§ Stored records:
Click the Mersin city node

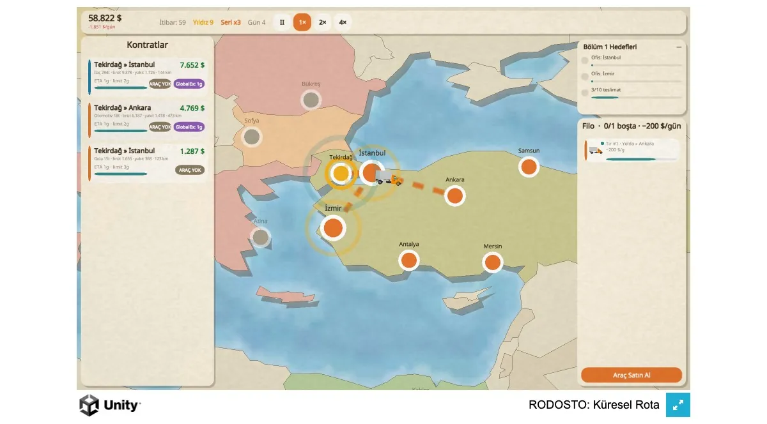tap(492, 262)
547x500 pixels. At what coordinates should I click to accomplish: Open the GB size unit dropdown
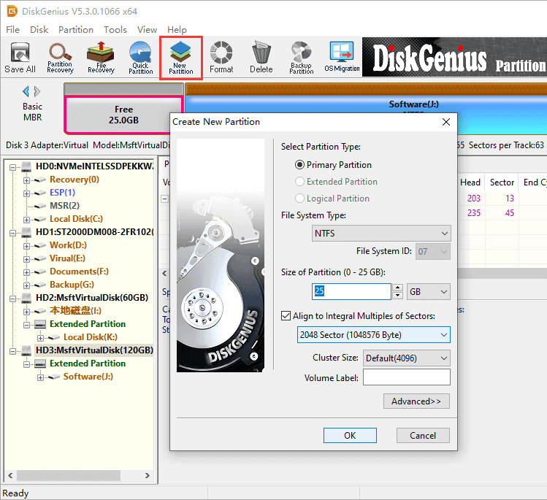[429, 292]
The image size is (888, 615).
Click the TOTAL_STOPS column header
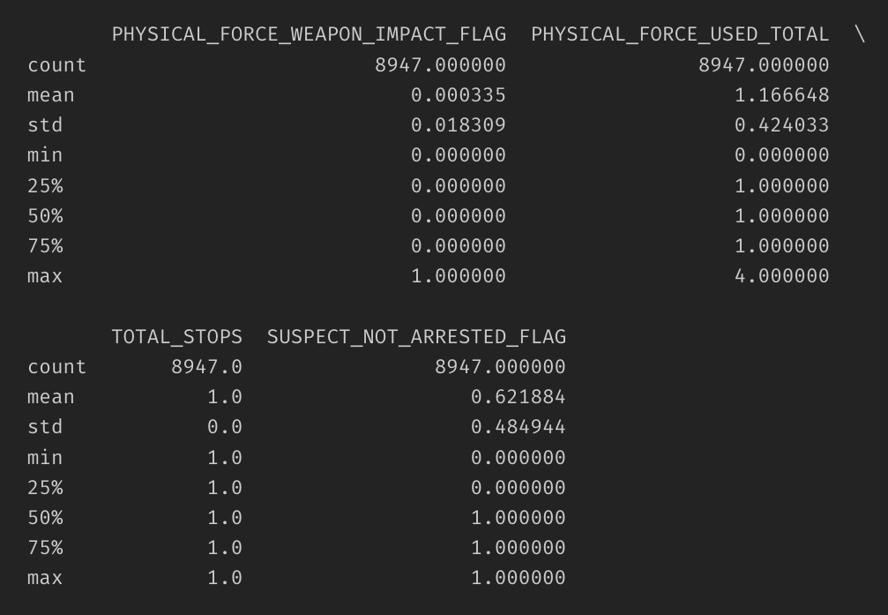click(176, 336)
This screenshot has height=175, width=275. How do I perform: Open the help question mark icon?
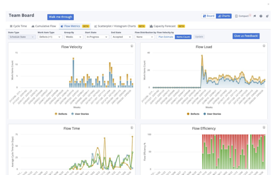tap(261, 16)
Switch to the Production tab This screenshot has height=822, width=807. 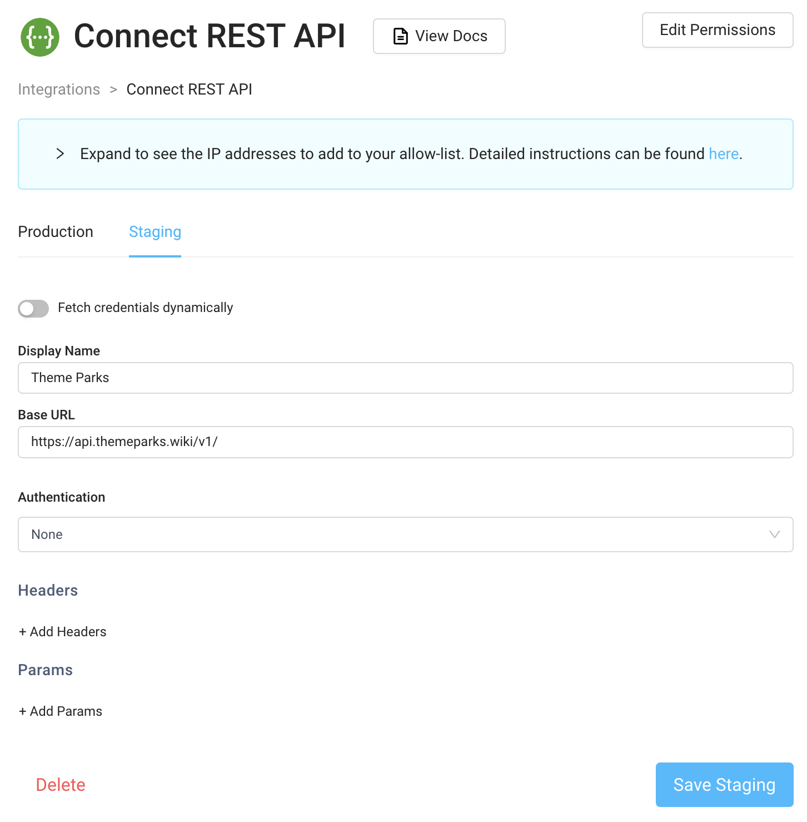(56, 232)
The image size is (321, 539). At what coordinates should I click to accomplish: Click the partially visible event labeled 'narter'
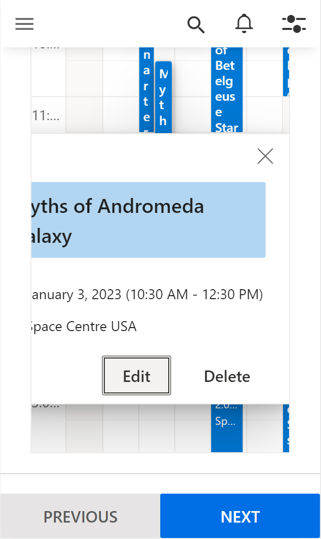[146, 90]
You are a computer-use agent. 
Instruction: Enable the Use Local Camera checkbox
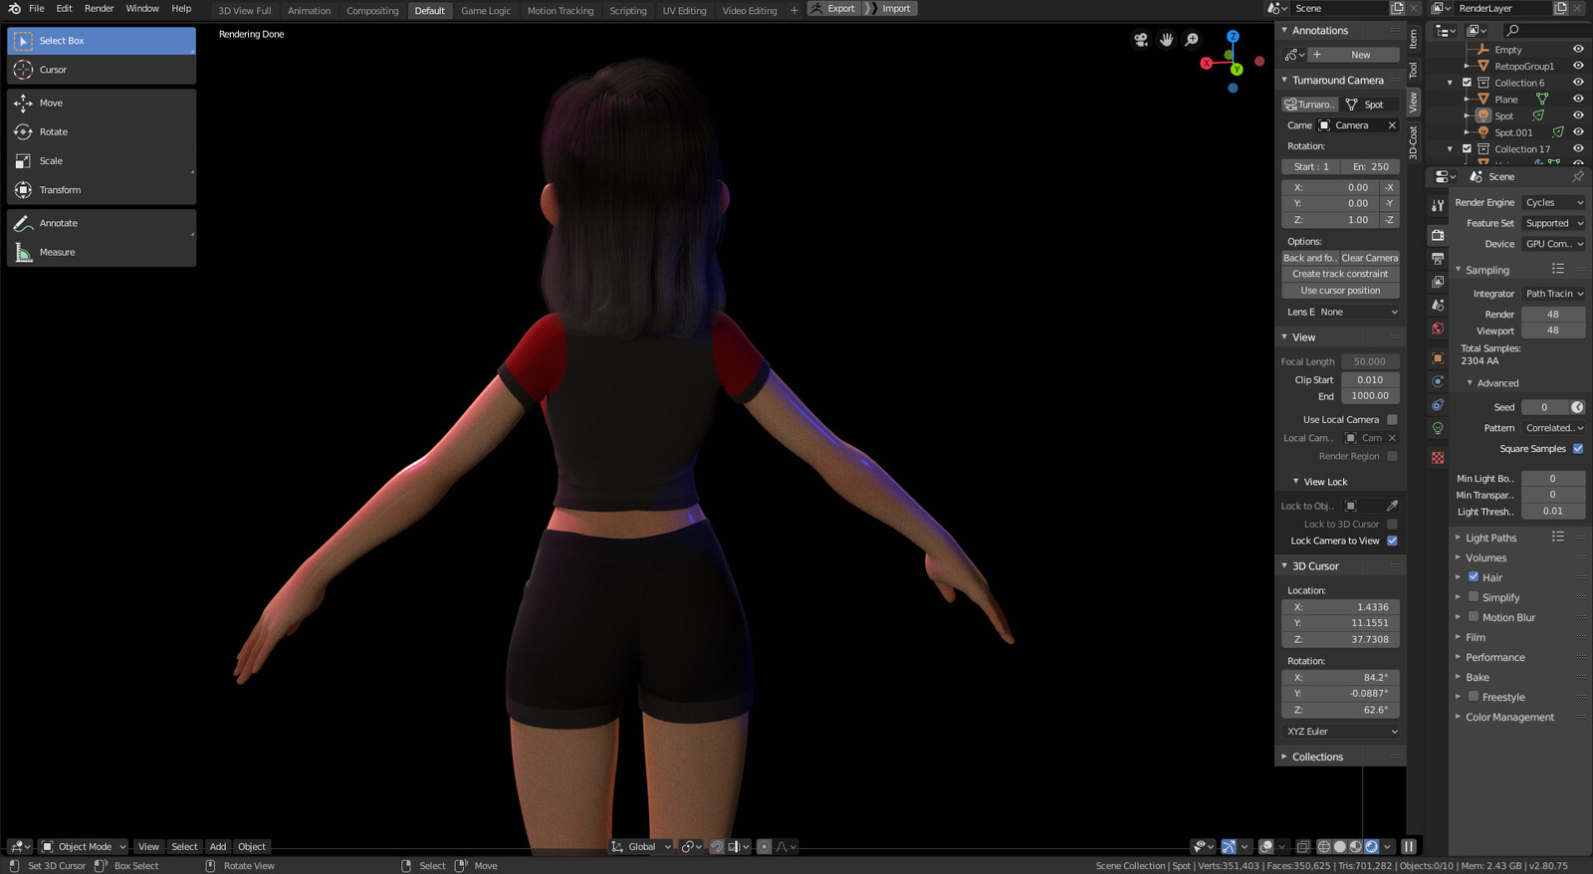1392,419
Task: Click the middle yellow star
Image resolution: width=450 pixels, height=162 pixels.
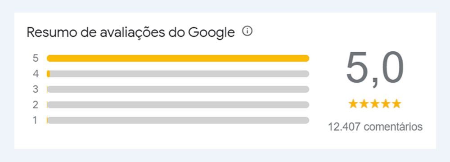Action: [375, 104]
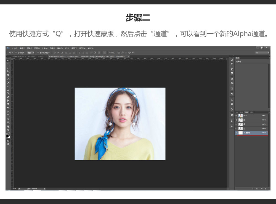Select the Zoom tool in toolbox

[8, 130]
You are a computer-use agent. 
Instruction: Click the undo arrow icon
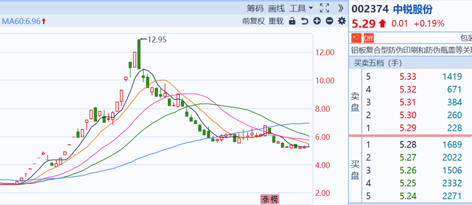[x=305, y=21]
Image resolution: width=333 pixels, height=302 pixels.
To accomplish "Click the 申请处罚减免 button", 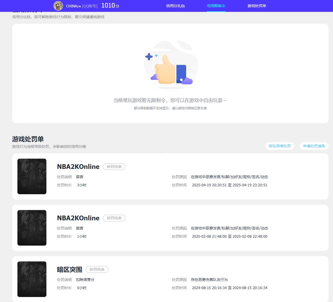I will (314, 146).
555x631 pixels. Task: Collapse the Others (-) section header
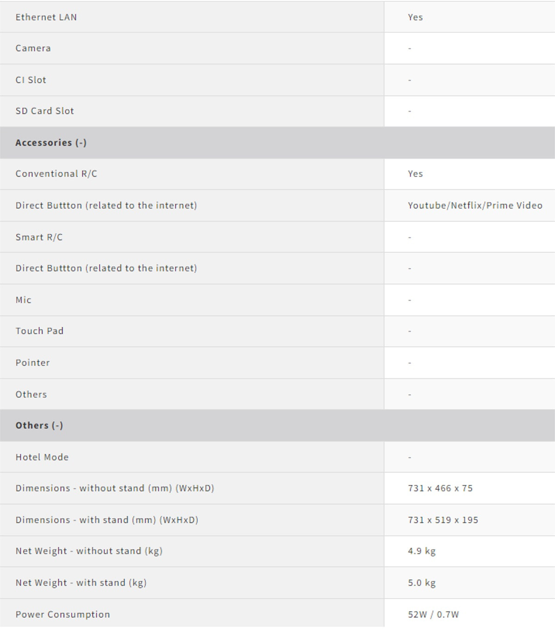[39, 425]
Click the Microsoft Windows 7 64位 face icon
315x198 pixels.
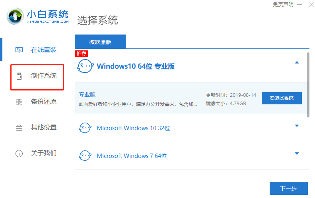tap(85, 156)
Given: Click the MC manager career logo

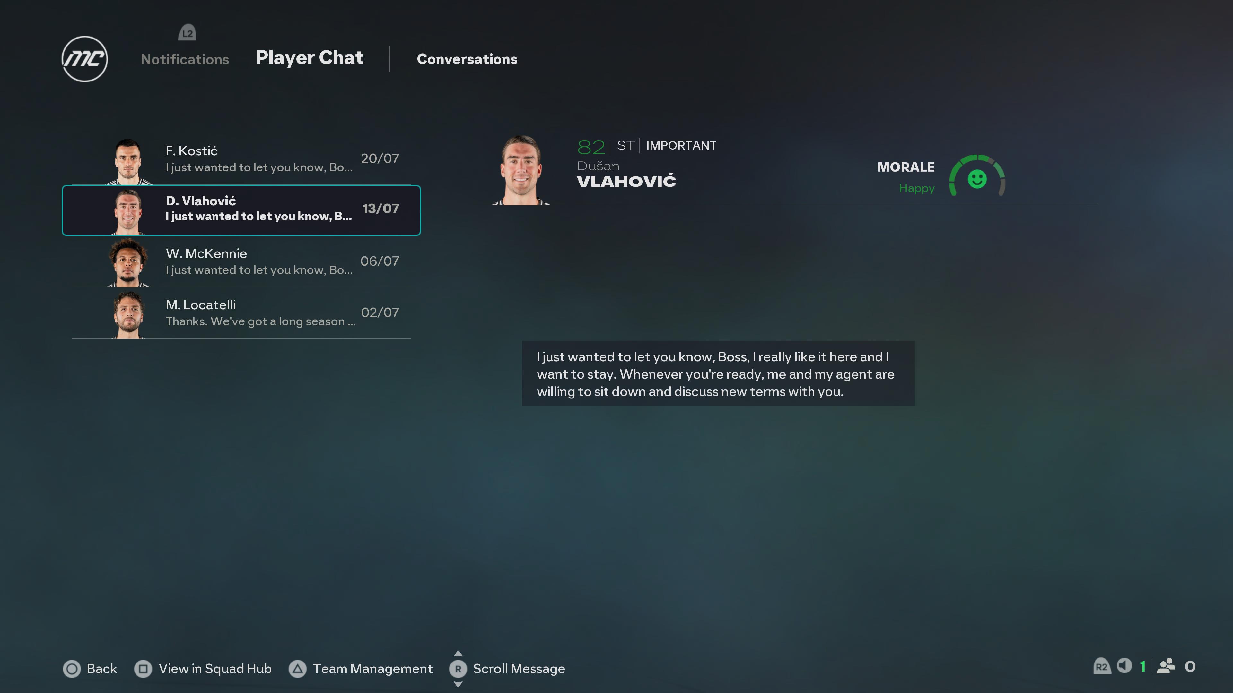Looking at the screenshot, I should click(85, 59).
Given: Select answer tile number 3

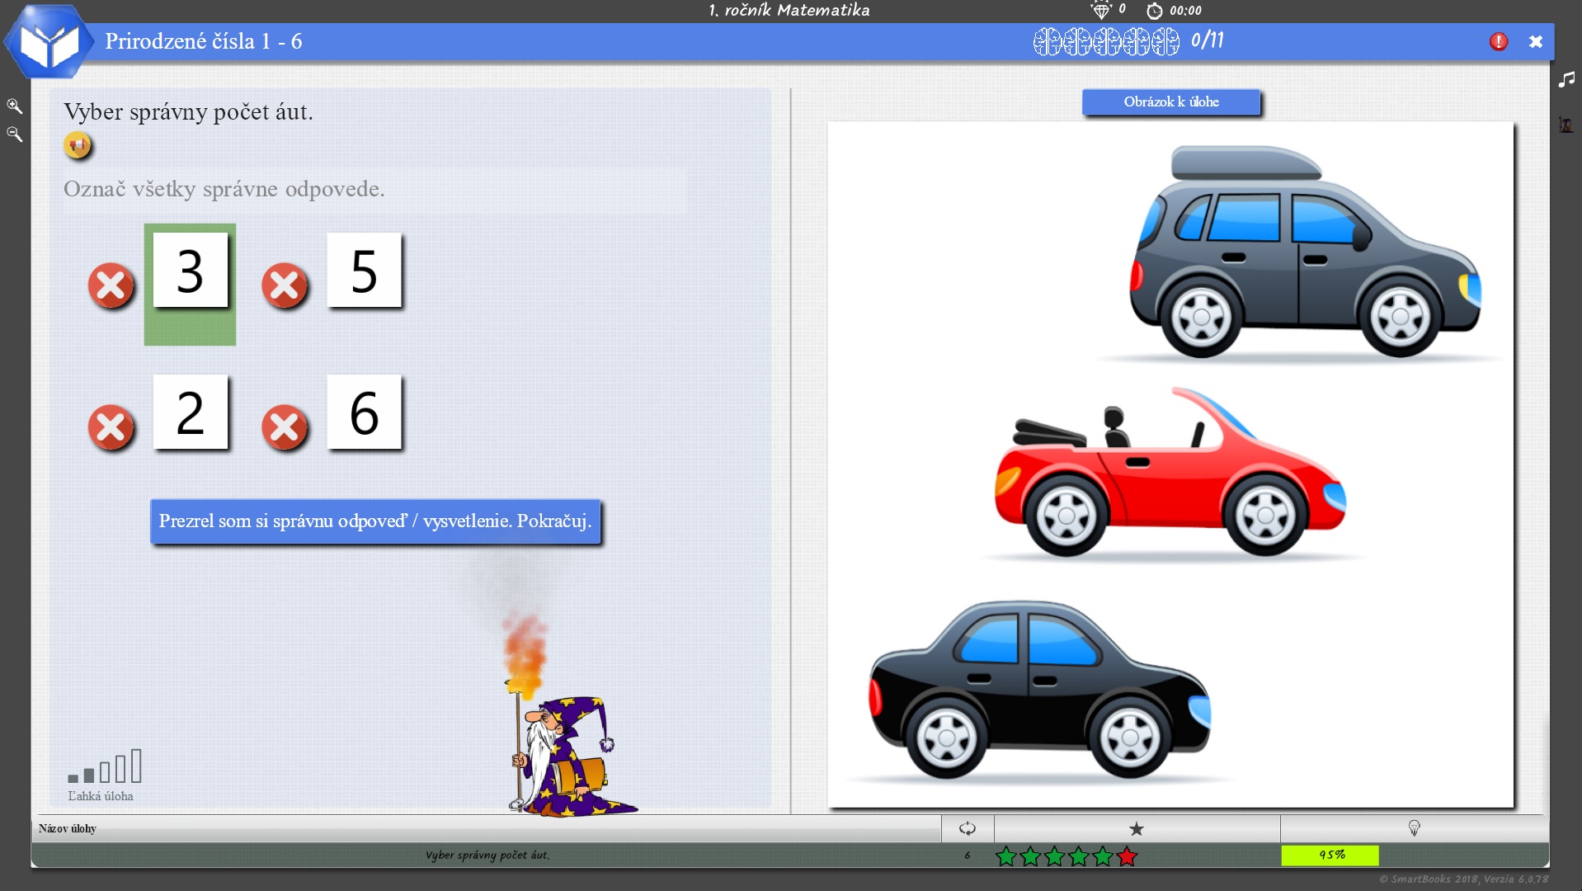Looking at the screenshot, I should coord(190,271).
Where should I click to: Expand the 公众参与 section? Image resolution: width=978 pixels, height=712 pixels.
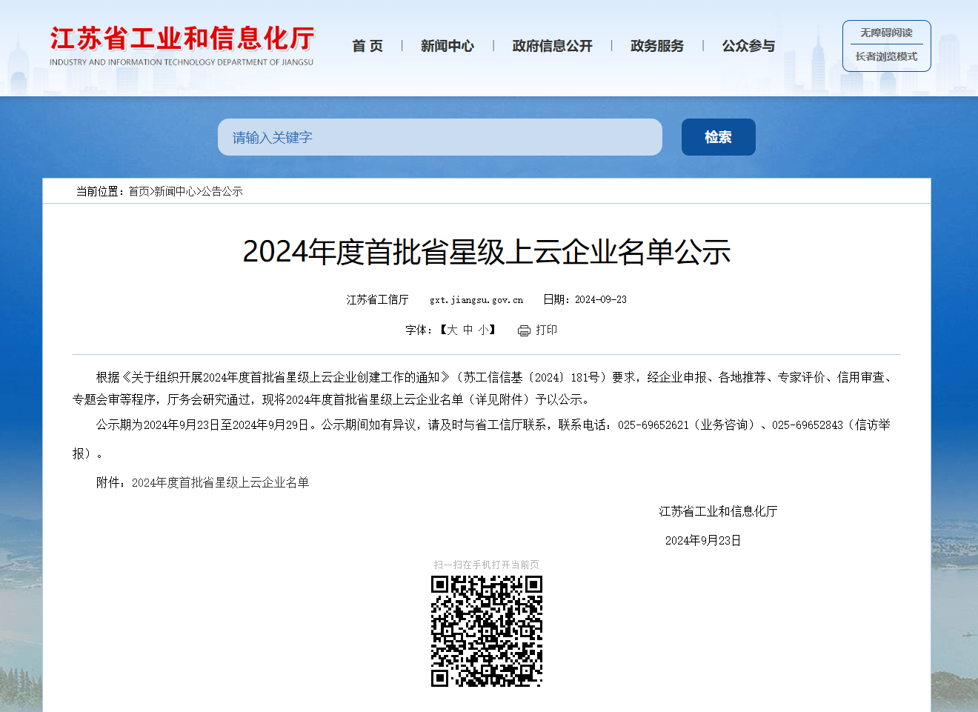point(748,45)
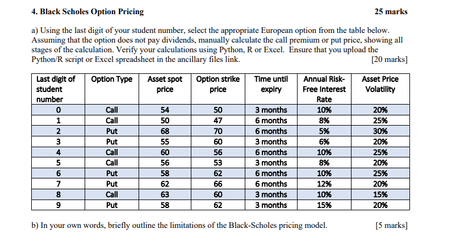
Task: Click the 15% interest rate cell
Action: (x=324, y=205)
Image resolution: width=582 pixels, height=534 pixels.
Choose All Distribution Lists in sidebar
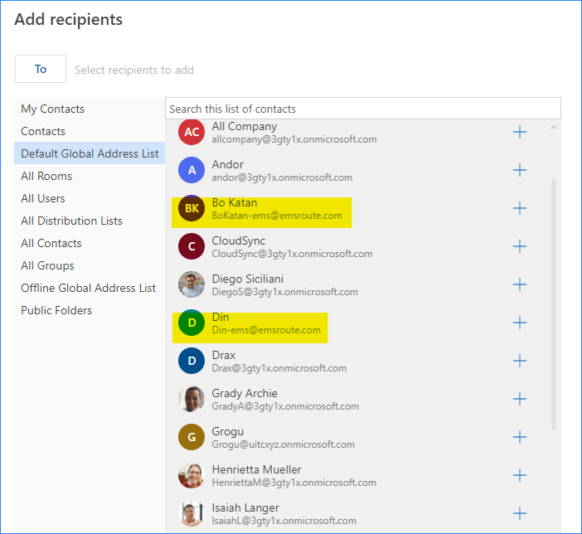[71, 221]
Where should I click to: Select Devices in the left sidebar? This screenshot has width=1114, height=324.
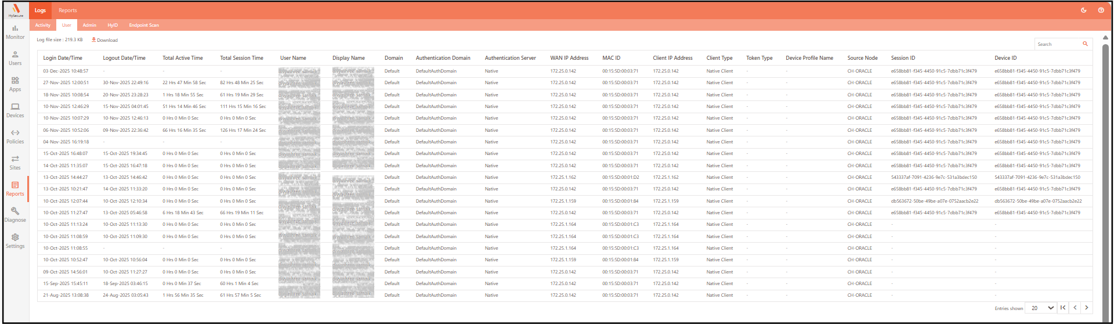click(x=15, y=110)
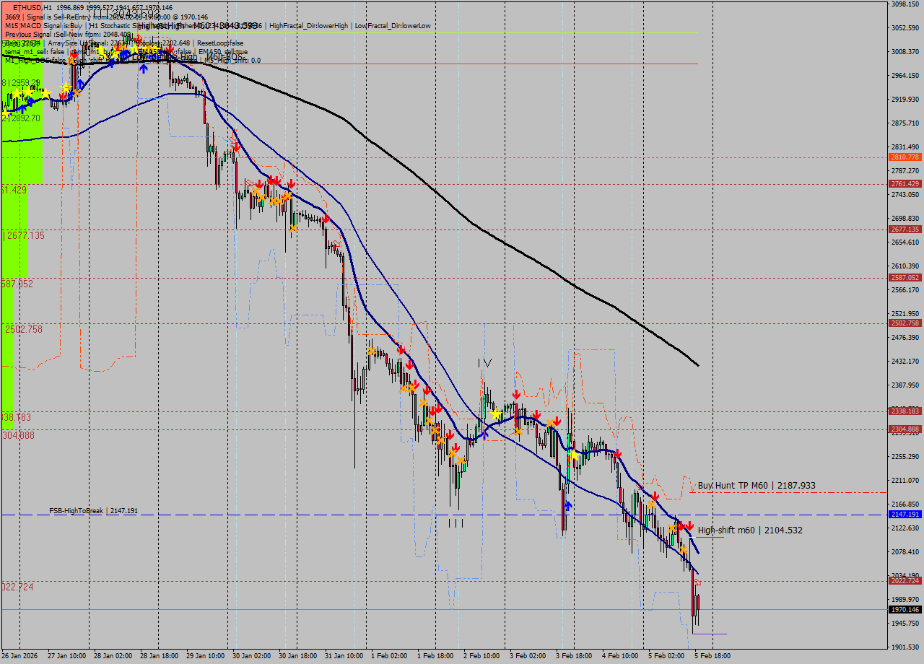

§ WHAT THIS TASK INVOLVES: When you reach the line containing "Choose All Distribution Lists in sidebar" in the records above, write out that line and every line after it through the end, exactly, but omit the pictures.

§ EXERCISE OUTPUT:
Choose All Distribution Lists in sidebar
[71, 221]
Where should I click to: Select Devices in the left sidebar? This screenshot has width=1114, height=324.
click(x=15, y=110)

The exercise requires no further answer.